I threw on my headphones and prayed that the skies overhead might be only idly threatening -- at least until I made the long trek back to my efficiency apartment. In the meanwhile, I scanned the songs on my portable digital music player for my latest obsession. To most individuals passing by me and I them, it might seem as if I were just walking along, taking note of my surroundings and listening to music. Sometimes, I wouldn't even listen to anything; I'd psych random people out into believing that I in fact were listening to something, therefore they would maintain their volume, and I might be privy to something other than the trivial musings and matters of my own life. That stuff is just fascinating. I personally think we're in denial if we think it isn't. And everyone seems to construct their lives into such a way that they project things not as they are, but as they want them to be for the fear that they are so trivial. But that's why I hate melodrama.

And I digress. Personal commentary. It's the part of a piece of fiction that the author edits out before final printing as it's actually quite self-indulgent, and only remains in the piece during its initial creation stages. When the author is still either standing upon the invisible soapbox, or hiding behind the curtain. We do it to enhance our own egos, and make ourselves feel better about whatever it is we're feeling terribly about. It's been my observation that every writer feels terrible about something. That's why, instead of other things, we write. Anyhow, onward.

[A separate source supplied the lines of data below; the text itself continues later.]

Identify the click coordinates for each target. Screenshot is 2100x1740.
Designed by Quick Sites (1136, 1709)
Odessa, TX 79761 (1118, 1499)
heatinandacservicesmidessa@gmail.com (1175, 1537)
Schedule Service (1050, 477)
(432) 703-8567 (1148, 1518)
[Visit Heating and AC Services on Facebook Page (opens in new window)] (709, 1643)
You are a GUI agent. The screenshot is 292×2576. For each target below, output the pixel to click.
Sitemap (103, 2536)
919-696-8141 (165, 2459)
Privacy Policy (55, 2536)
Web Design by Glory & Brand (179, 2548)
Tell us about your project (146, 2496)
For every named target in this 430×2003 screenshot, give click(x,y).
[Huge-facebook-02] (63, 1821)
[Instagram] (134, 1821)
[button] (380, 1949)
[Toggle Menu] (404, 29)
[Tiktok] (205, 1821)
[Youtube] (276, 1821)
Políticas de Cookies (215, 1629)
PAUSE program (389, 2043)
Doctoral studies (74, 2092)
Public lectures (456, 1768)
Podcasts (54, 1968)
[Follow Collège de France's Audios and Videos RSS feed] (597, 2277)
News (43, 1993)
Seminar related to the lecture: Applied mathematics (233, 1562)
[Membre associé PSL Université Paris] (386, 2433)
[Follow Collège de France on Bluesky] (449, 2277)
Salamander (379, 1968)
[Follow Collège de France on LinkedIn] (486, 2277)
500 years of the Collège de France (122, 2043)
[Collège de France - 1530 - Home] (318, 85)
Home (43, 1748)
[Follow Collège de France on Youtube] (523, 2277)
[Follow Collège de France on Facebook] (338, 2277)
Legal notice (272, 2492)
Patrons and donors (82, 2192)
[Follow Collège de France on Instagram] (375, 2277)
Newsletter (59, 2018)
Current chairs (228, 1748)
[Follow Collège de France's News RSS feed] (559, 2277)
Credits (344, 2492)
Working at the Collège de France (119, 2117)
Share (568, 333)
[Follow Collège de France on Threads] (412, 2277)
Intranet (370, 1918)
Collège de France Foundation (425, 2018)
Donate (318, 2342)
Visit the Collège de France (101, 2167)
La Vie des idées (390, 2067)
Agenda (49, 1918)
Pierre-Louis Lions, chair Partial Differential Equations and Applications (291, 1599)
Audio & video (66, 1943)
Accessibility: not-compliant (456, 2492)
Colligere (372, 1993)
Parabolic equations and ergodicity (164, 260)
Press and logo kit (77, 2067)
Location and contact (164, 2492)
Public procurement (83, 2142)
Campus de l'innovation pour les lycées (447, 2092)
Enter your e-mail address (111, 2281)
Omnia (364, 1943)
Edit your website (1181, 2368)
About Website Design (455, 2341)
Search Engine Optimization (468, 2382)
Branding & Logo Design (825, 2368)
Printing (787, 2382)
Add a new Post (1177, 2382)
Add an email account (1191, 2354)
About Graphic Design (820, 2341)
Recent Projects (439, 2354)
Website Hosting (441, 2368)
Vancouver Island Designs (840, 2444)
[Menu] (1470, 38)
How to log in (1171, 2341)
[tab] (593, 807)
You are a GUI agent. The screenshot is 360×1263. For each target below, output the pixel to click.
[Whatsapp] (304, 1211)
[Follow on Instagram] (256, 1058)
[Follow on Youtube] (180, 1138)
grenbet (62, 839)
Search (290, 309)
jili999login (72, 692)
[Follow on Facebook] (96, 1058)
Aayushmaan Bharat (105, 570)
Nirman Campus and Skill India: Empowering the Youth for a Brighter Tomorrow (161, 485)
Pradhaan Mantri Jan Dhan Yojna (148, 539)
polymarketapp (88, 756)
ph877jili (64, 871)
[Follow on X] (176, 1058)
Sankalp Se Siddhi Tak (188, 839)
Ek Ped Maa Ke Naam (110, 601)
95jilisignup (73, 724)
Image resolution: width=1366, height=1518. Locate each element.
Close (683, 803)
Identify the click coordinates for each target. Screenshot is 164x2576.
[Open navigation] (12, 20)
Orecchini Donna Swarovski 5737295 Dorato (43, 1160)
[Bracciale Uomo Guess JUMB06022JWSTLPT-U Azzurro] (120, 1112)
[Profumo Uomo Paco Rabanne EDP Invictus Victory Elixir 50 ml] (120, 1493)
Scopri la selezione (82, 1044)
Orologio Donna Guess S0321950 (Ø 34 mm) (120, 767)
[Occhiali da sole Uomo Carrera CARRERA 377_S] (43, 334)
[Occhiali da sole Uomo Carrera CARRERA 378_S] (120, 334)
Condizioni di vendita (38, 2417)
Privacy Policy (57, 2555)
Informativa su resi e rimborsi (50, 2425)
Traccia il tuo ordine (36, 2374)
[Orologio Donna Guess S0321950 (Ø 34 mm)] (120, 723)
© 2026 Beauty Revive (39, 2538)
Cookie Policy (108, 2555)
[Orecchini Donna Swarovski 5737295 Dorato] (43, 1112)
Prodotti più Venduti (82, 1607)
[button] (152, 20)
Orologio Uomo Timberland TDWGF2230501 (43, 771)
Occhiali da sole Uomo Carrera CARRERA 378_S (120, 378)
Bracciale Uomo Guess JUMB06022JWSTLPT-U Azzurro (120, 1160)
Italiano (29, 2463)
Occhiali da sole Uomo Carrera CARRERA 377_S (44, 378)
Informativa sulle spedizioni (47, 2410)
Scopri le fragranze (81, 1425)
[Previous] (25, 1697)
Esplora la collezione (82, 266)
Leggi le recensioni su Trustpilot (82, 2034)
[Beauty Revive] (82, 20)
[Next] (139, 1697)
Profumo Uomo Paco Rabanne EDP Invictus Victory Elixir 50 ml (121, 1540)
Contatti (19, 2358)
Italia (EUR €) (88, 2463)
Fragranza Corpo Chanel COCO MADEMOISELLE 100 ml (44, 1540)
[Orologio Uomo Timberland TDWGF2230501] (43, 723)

It did sprinkle a bit that day, but it wasn't enough to soak through my book bag, and that was what counted. Unbeknownst to the random individuals waving to me as I walked to my room, I wasn't alone upon my return. I had at least four new entities with me -- even if they hadn't yet names or taken true form. They were finally in existence, and soon, I would be able to learn, and then finally tell, their story. It was exciting. So exciting that nearly a year down the line, my lead actor for the radio drama adaptation would get into an ongoing war with me about the whole process. But that's jumping a bit too far ahead, or, as my father says, putting the cart before the horse. Something I'm guilty of attempting to do on multiple occasions.

Like an addict in search of a fix, I first checked all of my e-mail -- critique lists, and other groups to which I belong regarding various interests -- and then shut it all down, closed it all off, and opened my word processor.